Vos consignes:
1: Résumez en deux phrases l'extrait sur le Printemps arabe.
2: Reproduisez à l'identique le passage de l'extrait sur le Printemps arabe compris entre « Personne ne peut » et « privé précarisés, etc. », ces deux bornes incluses.

Extrait du document:
####

Hédi Chenchabi* écrit – Le printemps arabe, né le 17 décembre 2010 à Sidi Bouzid, a propulsé au pouvoir en Tunisie, en Egypte, en Libye et au Maroc, des islamistes qui ont pris tous le ton de la «modération». Décryptage…
Une question s’impose aujourd’hui : pourquoi les islamistes sont-ils les grands gagnants des Printemps arabes ?
Personne ne peut nier l’évidence, ces soulèvements arabes sont loin d’être des révolutions. Ce sont des révoltes. Il s’agit de l’œuvre d’une jeunesse harassée et en colère et d’acteurs de la société civile dans sa diversité : syndicalistes, avocats, défenseurs des droits humains, femmes, citadins bourgeois, défavorisés issus des quartiers ou des régions reculées et oubliées du miracle économique, chômeurs diplômés voire surdiplômés, travailleurs et travailleuses du secteur public ou privé précarisés, etc.

####

Entrées de position des éléments
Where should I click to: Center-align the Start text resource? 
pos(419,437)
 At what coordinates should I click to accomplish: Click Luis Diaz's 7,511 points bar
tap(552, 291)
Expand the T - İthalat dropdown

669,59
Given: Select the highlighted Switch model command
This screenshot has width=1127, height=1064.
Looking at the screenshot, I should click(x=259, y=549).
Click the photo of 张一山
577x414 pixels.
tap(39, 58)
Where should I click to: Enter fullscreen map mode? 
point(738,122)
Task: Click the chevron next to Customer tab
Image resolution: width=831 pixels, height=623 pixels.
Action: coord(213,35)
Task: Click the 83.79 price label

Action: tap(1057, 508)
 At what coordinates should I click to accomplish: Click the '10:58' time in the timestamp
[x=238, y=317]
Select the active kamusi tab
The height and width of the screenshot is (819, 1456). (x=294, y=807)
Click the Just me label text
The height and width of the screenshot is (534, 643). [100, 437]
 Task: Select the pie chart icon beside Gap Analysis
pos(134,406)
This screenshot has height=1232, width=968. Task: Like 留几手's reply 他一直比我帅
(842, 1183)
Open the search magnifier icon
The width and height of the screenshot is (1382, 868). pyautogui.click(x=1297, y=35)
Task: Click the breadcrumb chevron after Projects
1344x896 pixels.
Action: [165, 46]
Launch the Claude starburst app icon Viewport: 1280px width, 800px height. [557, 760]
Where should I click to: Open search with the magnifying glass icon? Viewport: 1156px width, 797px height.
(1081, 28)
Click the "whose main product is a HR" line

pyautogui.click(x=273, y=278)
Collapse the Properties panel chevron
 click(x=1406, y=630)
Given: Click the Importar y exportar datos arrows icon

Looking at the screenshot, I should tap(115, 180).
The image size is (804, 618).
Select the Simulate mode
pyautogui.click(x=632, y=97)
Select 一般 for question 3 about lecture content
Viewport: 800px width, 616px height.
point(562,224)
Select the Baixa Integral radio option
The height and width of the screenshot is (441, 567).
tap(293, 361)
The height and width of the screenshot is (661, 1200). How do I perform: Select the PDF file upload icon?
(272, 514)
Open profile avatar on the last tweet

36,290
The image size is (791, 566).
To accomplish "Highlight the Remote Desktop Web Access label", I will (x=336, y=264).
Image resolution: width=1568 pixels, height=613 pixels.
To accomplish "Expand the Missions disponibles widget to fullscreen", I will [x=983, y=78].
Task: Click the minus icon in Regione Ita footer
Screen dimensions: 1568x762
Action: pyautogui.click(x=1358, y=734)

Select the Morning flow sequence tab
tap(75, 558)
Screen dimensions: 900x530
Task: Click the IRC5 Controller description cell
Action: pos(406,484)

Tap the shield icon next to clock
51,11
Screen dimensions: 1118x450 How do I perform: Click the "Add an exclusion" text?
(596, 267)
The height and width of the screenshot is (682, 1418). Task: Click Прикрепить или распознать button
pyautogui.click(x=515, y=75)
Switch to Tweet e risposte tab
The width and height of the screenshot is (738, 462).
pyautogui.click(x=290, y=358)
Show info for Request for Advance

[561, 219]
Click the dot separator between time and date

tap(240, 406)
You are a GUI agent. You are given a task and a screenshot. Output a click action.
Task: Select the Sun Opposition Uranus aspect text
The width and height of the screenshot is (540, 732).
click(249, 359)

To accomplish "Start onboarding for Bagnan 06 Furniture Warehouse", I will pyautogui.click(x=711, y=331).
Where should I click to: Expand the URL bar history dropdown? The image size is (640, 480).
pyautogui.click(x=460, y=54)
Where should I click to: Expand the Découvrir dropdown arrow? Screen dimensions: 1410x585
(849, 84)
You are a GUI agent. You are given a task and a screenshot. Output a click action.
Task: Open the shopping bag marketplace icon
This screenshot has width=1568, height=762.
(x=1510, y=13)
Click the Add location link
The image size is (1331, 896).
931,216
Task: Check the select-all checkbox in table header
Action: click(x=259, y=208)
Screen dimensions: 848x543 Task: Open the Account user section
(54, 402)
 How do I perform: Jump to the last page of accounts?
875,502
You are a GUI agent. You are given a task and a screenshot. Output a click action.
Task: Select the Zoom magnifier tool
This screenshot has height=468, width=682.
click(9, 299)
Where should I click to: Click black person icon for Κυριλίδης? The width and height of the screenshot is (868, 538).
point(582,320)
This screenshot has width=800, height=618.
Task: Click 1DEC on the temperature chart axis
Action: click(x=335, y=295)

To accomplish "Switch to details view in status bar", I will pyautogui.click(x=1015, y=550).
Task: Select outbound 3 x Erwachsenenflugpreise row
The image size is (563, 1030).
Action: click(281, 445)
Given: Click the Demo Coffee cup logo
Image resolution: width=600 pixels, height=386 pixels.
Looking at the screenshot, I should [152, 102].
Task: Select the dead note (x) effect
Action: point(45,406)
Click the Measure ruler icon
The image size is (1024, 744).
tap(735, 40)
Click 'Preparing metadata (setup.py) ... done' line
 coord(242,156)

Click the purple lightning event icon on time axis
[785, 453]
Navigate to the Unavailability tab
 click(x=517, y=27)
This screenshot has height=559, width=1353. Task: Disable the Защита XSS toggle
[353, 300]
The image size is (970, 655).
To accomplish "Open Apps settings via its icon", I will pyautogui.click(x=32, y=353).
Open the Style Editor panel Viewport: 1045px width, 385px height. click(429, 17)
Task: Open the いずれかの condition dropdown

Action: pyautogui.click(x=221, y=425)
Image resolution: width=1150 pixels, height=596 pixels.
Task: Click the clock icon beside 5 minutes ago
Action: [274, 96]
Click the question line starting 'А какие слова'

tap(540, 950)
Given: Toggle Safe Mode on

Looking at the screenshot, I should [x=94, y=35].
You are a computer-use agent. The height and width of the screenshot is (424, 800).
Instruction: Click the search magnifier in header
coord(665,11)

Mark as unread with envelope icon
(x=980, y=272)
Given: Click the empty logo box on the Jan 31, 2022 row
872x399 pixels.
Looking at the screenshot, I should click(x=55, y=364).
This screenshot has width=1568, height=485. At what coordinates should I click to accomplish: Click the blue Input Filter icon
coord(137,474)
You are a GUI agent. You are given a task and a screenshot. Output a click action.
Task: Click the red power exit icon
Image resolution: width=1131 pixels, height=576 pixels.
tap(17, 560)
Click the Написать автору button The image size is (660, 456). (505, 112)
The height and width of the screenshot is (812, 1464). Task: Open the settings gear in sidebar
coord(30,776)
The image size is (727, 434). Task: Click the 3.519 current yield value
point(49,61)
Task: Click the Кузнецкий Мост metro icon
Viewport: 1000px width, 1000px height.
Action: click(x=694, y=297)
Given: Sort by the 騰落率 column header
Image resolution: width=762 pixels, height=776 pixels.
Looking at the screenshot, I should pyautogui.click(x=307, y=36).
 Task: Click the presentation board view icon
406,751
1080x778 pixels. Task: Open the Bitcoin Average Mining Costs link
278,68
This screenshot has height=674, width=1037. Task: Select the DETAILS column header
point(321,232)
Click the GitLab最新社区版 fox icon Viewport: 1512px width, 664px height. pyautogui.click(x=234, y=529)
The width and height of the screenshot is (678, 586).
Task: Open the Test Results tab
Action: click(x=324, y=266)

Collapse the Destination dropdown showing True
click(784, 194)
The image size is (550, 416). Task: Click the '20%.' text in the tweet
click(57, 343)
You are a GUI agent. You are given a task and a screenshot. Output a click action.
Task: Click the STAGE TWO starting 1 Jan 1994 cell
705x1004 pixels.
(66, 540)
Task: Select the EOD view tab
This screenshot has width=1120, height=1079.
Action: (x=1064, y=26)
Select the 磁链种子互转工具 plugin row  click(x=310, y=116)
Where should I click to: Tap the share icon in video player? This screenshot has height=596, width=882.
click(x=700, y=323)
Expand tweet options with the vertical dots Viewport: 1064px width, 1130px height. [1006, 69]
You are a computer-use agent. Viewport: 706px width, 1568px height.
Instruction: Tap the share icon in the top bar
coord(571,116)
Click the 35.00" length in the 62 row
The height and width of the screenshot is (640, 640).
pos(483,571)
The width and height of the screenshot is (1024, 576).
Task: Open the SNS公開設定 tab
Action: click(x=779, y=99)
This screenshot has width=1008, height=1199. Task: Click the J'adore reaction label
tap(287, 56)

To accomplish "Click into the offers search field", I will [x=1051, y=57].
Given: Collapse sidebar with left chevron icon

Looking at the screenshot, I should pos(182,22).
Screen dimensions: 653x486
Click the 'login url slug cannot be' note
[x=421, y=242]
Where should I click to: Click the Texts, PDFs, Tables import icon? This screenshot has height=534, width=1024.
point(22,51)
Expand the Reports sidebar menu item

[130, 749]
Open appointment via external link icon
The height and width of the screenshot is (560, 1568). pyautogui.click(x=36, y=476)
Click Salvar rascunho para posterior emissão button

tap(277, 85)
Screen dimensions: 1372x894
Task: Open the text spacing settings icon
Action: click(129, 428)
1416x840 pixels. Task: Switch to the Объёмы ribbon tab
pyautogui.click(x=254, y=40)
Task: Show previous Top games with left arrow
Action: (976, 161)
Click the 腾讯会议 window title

####

Corrigé des exercices:
1: Né le 17 décembre 2010 à Sidi Bouzid, le Printemps arabe a porté au pouvoir en Tunisie, en Égypte, en Libye et au Maroc des islamistes au ton « modéré », ce qui soulève la question de savoir pourquoi ils en sont les grands gagnants. Ces soulèvements ne sont pas des révolutions mais des révoltes, œuvre d'une jeunesse harassée et en colère ainsi que d'acteurs divers de la société civile.

2:
Personne ne peut nier l’évidence, ces soulèvements arabes sont loin d’être des révolutions. Ce sont des révoltes. Il s’agit de l’œuvre d’une jeunesse harassée et en colère et d’acteurs de la société civile dans sa diversité : syndicalistes, avocats, défenseurs des droits humains, femmes, citadins bourgeois, défavorisés issus des quartiers ou des régions reculées et oubliées du miracle économique, chômeurs diplômés voire surdiplômés, travailleurs et travailleuses du secteur public ou privé précarisés, etc.